JUAN
6, 60 – 68: Al escucharlo, muchos de sus discípulos
exclamaron: «Esta enseñanza es muy difícil; ¿quién puede aceptarla?» Jesús, muy
consciente de que sus discípulos murmuraban por lo que había dicho, les
reprochó: —¿Esto les causa tropiezo? ¿Qué tal si vieran al Hijo del hombre
subir adonde antes estaba? El Espíritu da vida; la carne no vale para nada. Las
palabras que les he hablado son espíritu y son vida. Sin embargo, hay algunos
de ustedes que no creen. Es que Jesús conocía desde el principio quiénes eran
los que no creían y quién era el que iba a traicionarlo. Así que añadió: —Por
esto les dije que nadie puede venir a mí, a menos que se lo haya concedido el
Padre. Desde entonces muchos de sus discípulos le volvieron la espalda y ya no
andaban con él. Así que Jesús les preguntó a los doce: —¿También ustedes
quieren marcharse? —Señor —contestó Simón Pedro—, ¿a quién iremos? Tú tienes
palabras de vida eterna.
La Palabra de Dios no es fácil, a veces exige de nosotros actos con los que
no podemos convivir: poner la otra mejilla, amar a los enemigos… por citar
algunas. Todos podemos identificarnos con estos discípulos que murmuraban
porque en algún momento también exclamamos: ¿Quién puede aceptarla? Si marchara
mucho más allá, la dejaría entrever incluso en el pasaje de Getsemaní: Padre,
si puedes, que pase de mí esta copa, aunque como Cristo es Cristo,
inmediatamente luego se erige como el único: pero hágase tu voluntad. Y ese
sería, sin dudas, el ideal del cristiano pero todos tenemos en cuenta nuestras
limitaciones y nuestros problemas. Por otro lado, la misma fe genera dudas, y
es muy bueno que las genere porque eso quiere decir que nuestra fe es dinámica
y que actúa. Preguntarse sobre las cosas no tiene nada de malo porque si no nos
preguntásemos sobre Dios, sobre Cristo, sobre el Reino, sobre nuestra vida… no
habría fe.
Cuando asolan las dudas: cuando vemos que no logramos cumplir con lo
cometido de la vida cristiana, cuando fallamos a la pareja, cuando nos
enfadamos con los padres, o con los hijos, el texto nos remonta la situación
indicándonos una pregunta: ¿a quién iremos? Porque sabemos que en la vida
podemos ir a muchos lugares para resolver todas estas situaciones: al abogado
para tramitar un divorcio, al banco para arreglar una deuda, a la ley para
exigir cumplimiento… pero ninguna de estas soluciones sirve para atender al
plano existencial del ser humano, ni la filosofía, porque nuestro ser
trascendente no puede ocuparse con acciones finitas, porque todas ellas mueren.
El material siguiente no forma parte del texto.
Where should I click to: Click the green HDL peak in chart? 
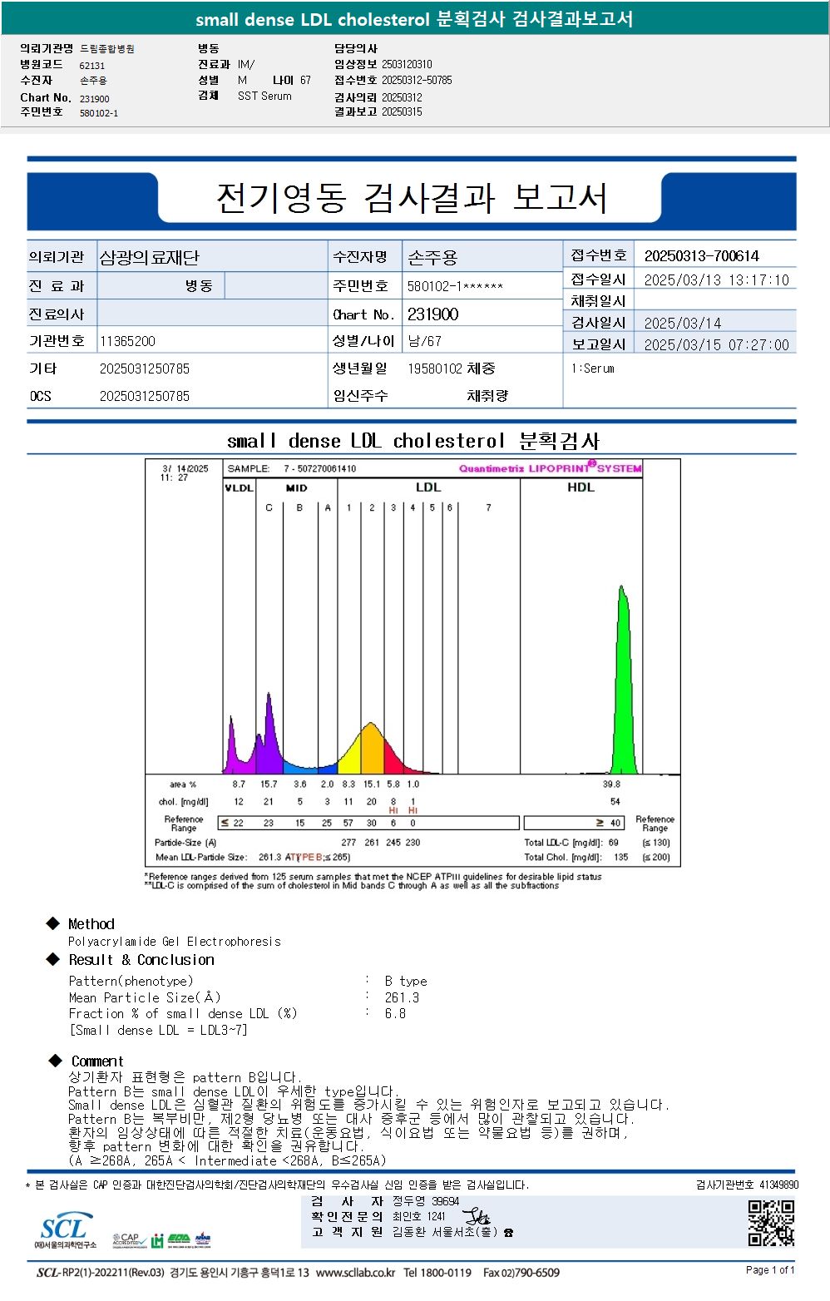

¿A quién iremos? Es la gran pregunta que quiebra el debate entre creyentes y
agnósticos. Irás a las matemáticas, que terminan en la fórmula; a la ciencia,
que termina con el ensayo; a la música, que termina con la composición; al
dinero, que termina o con el pago, o con la quiebra…
Muchos marchan, es evidente. Si repasan en sus círculos más cercanos verán
que muchos de los que estaban hace años ahora no están. Han ido tras otras
cosas, quizás creyendo que llenarían su vacío, quizás creyendo que Cristo no es
la respuesta, quizás por las mil y una de la religión… no están. Por ello hoy
en el seno de la comunidad creyente debe resonar aún con más fuerza: ¿a quién
iremos? Porque o estamos convencidos de que sólo, sólo en Cristo hay palabra de
vida eterna, o como aquellos antecesores, nos apartaremos de la Palabra porque,
como dijimos, muchas veces es difícil.
Quiero animarlos. Hay que tener mucha fuerza, mucha confianza, mucha
ilusión para seguir acudiendo a Cristo. Lo más fácil es huir, pero ustedes
persisten, prosiguen… Cuando un no creyente viene, o regresa, sólo lo hace
respondiendo así a la pregunta: ¿a quién iremos?, dirá: con aquellos que sigan
lo que sigan lo hacen con gozo, con felicidad.